How to complete this task: Each record here should be printed again exactly; please leave its pictures out.

»»

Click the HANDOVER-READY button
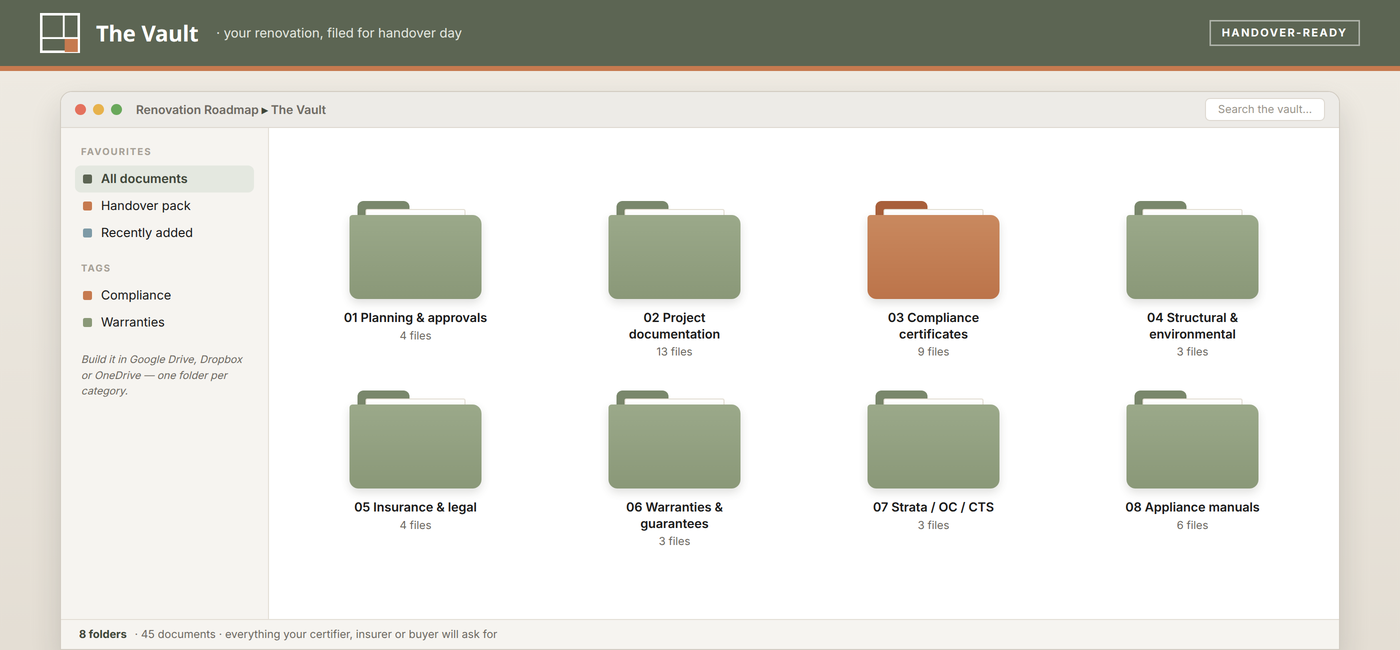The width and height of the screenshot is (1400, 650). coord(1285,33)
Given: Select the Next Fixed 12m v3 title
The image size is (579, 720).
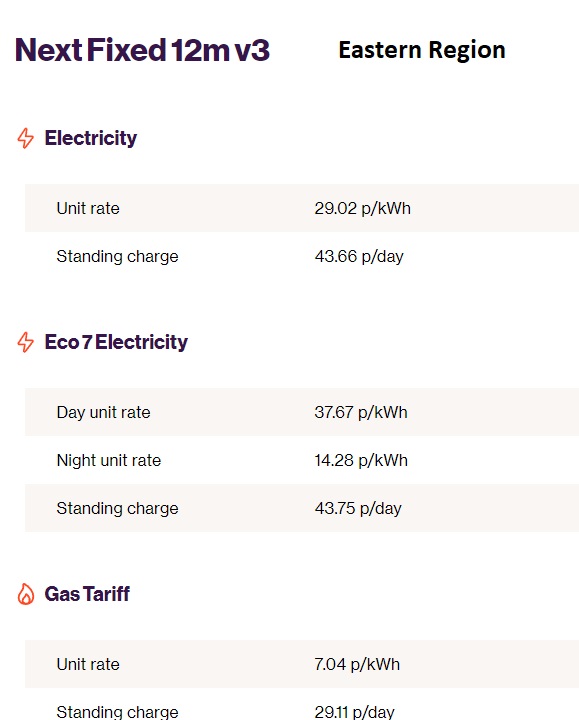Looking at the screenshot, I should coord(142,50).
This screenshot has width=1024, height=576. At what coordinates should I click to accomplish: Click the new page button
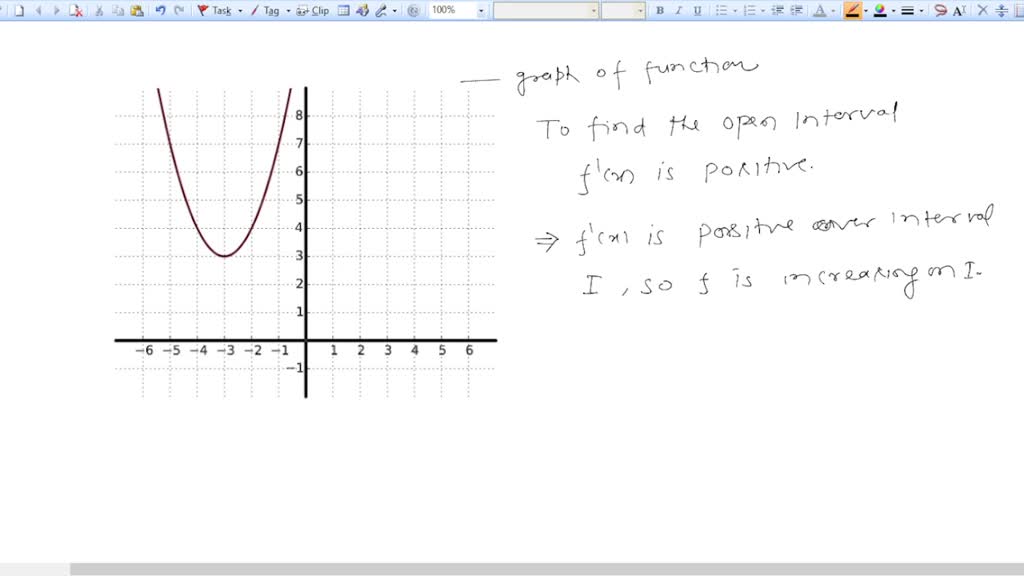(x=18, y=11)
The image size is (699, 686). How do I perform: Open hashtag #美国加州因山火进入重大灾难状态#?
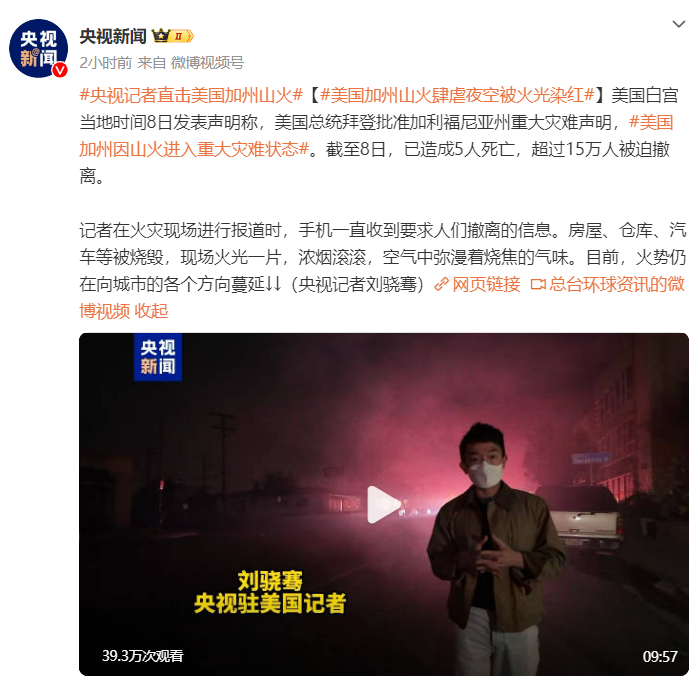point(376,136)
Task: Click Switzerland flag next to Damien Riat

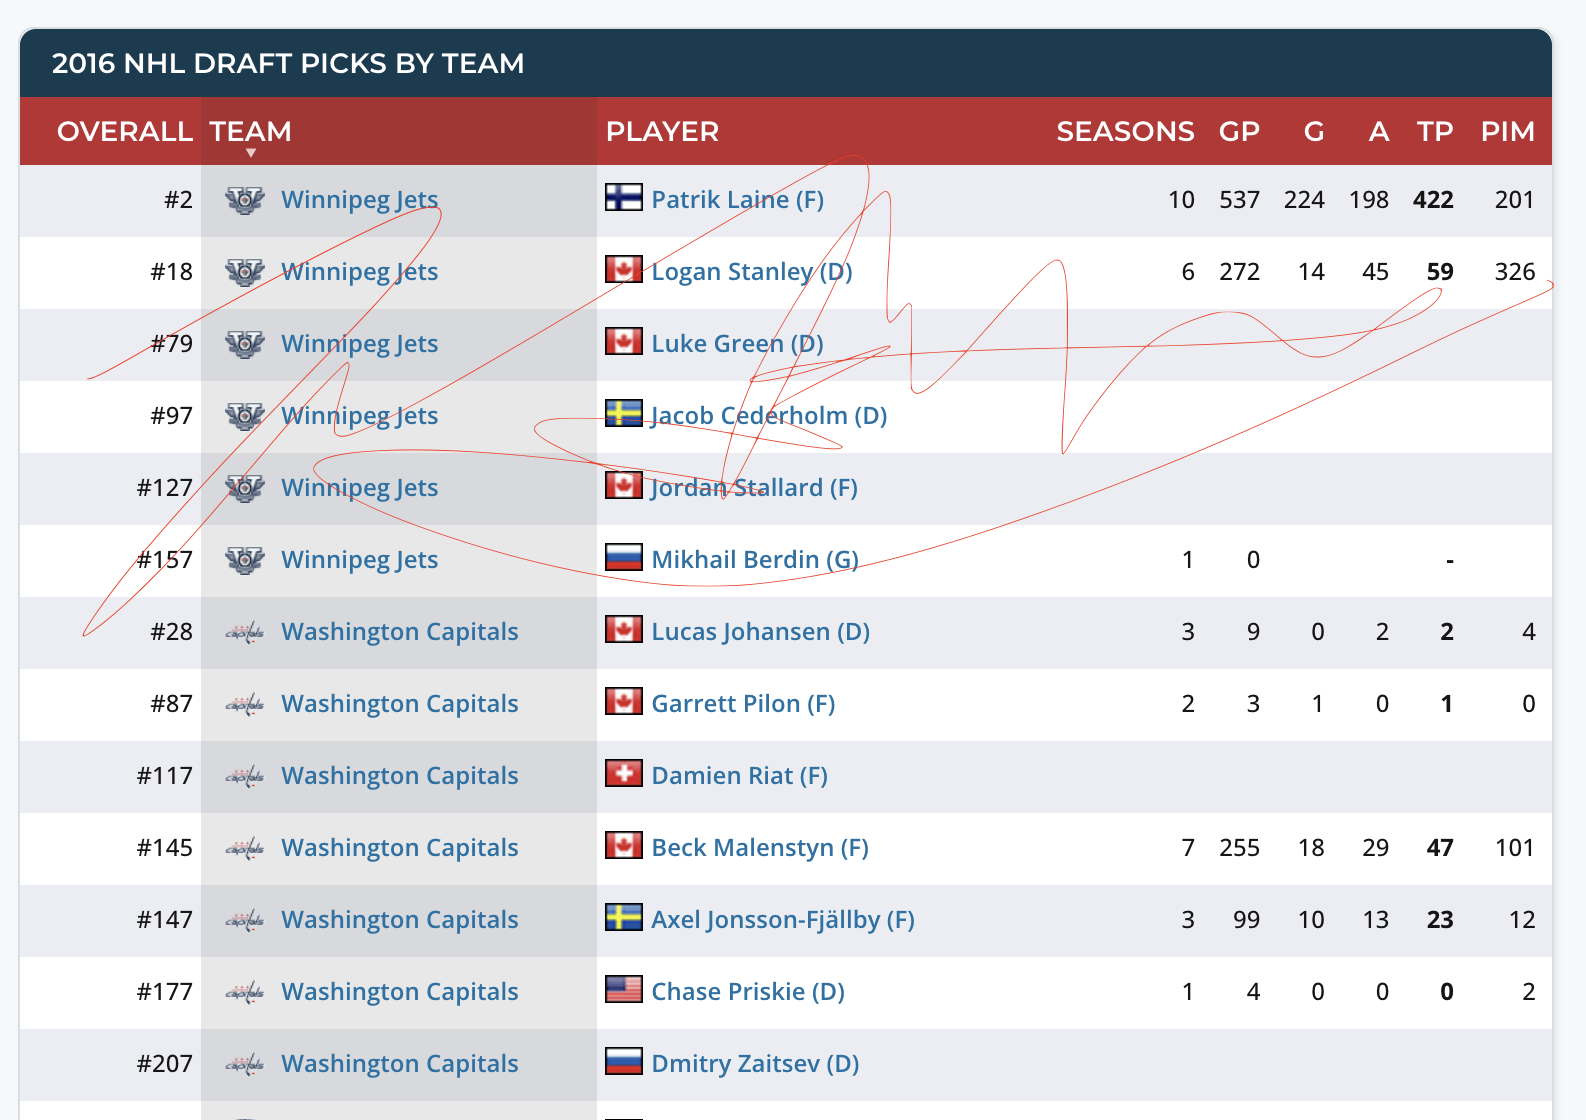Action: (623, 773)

««

Answer to the problem:
Click the HANDOVER-READY button
The width and height of the screenshot is (1400, 650). coord(1285,33)
Given: Select the Next Fixed 12m v3 title
The image size is (579, 720).
Looking at the screenshot, I should coord(142,50).
This screenshot has width=1024, height=576. At what coordinates should I click to accomplish: Click the new page button
(x=18, y=11)
The image size is (699, 686). How do I perform: Open hashtag #美国加州因山火进入重大灾难状态#?
point(376,136)
Task: Click Switzerland flag next to Damien Riat

Action: (623, 773)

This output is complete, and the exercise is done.